Top of AVAILABLE RECORDS
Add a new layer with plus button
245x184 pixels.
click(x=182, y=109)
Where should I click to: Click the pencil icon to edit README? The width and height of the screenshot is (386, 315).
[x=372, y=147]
Bottom of AVAILABLE RECORDS
_YOUR TASK_: Reproduce every line of the data verbatim.

_WRITTEN RESPONSE_:
Add a new layer with plus button
245x184 pixels.
click(x=182, y=109)
Where should I click to: Click the pencil icon to edit README? The width and height of the screenshot is (386, 315).
[x=372, y=147]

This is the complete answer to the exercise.